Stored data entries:
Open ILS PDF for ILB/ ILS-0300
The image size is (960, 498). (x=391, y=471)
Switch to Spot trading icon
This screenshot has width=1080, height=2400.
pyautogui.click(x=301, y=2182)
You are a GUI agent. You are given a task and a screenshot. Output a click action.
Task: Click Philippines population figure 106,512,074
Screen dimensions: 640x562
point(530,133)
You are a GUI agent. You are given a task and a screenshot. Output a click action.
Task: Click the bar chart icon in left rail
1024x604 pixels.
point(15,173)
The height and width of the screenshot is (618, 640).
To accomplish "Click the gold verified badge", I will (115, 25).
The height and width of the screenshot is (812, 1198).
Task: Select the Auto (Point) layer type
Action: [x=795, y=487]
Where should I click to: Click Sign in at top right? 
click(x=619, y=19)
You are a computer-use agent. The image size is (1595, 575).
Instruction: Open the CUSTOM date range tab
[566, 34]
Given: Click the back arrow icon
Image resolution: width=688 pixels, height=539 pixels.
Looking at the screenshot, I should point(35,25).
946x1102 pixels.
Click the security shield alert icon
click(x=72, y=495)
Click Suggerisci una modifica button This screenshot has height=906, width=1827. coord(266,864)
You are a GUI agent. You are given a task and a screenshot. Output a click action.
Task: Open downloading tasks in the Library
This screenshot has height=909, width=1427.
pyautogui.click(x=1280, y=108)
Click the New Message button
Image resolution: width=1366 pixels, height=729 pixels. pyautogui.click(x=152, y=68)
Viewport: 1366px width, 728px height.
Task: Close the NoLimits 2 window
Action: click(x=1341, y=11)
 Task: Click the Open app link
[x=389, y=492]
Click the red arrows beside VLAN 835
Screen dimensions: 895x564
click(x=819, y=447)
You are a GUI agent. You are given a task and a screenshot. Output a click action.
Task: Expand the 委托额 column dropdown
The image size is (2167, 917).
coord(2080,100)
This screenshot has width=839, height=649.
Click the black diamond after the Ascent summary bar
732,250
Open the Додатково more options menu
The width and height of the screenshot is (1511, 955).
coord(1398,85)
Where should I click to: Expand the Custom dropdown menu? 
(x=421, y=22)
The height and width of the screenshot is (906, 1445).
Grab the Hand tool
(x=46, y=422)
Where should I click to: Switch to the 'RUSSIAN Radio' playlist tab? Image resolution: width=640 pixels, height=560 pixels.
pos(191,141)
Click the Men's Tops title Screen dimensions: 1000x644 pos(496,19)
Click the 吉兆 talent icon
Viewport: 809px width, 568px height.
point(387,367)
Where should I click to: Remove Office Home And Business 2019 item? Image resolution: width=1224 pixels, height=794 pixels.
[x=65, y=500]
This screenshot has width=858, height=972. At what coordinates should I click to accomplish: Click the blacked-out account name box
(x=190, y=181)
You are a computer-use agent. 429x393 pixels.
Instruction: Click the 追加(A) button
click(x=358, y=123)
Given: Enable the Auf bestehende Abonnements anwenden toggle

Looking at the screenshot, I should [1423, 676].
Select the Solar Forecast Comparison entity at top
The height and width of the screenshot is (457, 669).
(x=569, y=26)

WORK INSTRUCTIONS: Beginning with the line that has "Click Suggerisci una" and ending with the line that has "Open the Додатково more options menu", set down the lines above exactly and include no others.

EXERCISE OUTPUT:
Click Suggerisci una modifica button This screenshot has height=906, width=1827. coord(266,864)
You are a GUI agent. You are given a task and a screenshot. Output a click action.
Task: Open downloading tasks in the Library
This screenshot has height=909, width=1427.
pyautogui.click(x=1280, y=108)
Click the New Message button
Image resolution: width=1366 pixels, height=729 pixels. pyautogui.click(x=152, y=68)
Viewport: 1366px width, 728px height.
Task: Close the NoLimits 2 window
Action: click(x=1341, y=11)
 Task: Click the Open app link
[x=389, y=492]
Click the red arrows beside VLAN 835
Screen dimensions: 895x564
click(x=819, y=447)
You are a GUI agent. You are given a task and a screenshot. Output a click action.
Task: Expand the 委托额 column dropdown
The image size is (2167, 917).
coord(2080,100)
This screenshot has width=839, height=649.
Click the black diamond after the Ascent summary bar
732,250
Open the Додатково more options menu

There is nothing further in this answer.